• _SOURCE TEXT_:

►

Prokaryotic vs. Eukaryotic Cells – Vocabulary Review

Structural and Functional Features

• Ribosomes as the First Point of Comparison
  • Both cell types contain ribosomes (site of protein synthesis).
  • Prokaryotes: 70\,S ribosome.
  – “S” = Svedberg unit, a sedimentation‐rate measure used after ultracentrifugation; reflects size + shape, not strict mass.
  – Practical link: many antibiotics exploit the 70\,S vs 80\,S distinction for selective toxicity (kill bacteria, spare host).
  • Eukaryotes: 80\,S ribosome.

• Nuclear Organization
  • Eukaryotes possess a membrane-bound nucleus that packages and protects DNA (chromosomes neatly arranged).
  • Prokaryotes lack a nucleus; DNA resides in a loosely organized nucleoid region.
  • Microscopy cue: spotting a visible nucleus ➜ immediately classifies the specimen as eukaryotic.

• Energy Centers
  • Eukaryotic cells have mitochondria (“powerhouse”): site of aerobic respiration and ATP production.
  • Prokaryotes generate ATP by other strategies (to be covered later) and do not contain mitochondria.

• Membrane-Bound Organelles (MBOs)
  • Exclusive to eukaryotes:
  – Endoplasmic Reticulum (ER)
  • Rough ER (ribosome-studded) = protein synthesis & initial modification.
  • Smooth ER = lipid synthesis & detoxification.
  – Golgi Apparatus = post-translational modification, packaging, targeting for secretion or intracellular use.

◄

• _YOUR TASKS_:
[A] Using the cell vocabulary review, answer each question briefly.
(i) What sedimentation value is given for the eukaryotic ribosome?
(ii) Where does prokaryotic DNA reside?
(iii) What two functions are assigned to smooth ER?
[B] Decide whether each statement agrees with the cell vocabulary review, and support each yes or no with the deciding words quoted from it.
(i) The Svedberg unit reflects strict mass.
(ii) Prokaryotes contain mitochondria.
(iii) Rough ER is studded with ribosomes.
The material plays no part in this work.

• _DATA EXCERPT_:
►

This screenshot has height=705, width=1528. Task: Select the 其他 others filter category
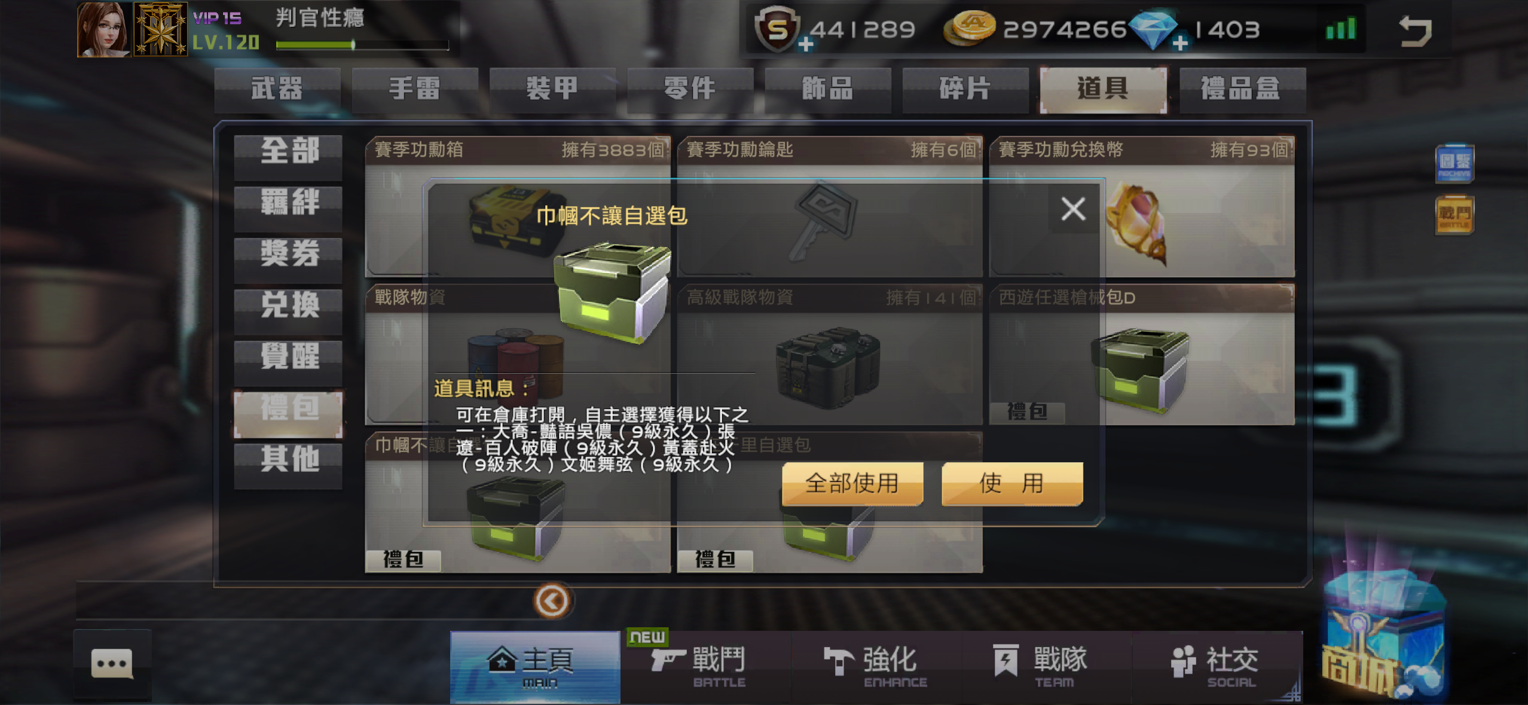[288, 460]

◄

• _RESPONSES IN ORDER_:
[A]
(i) 80 S
(ii) In a loosely organized nucleoid region
(iii) Lipid synthesis and detoxification

[B]
(i) No: "reflects size + shape, not strict mass"
(ii) No: "do not contain mitochondria"
(iii) Yes: "Rough ER (ribosome-studded)"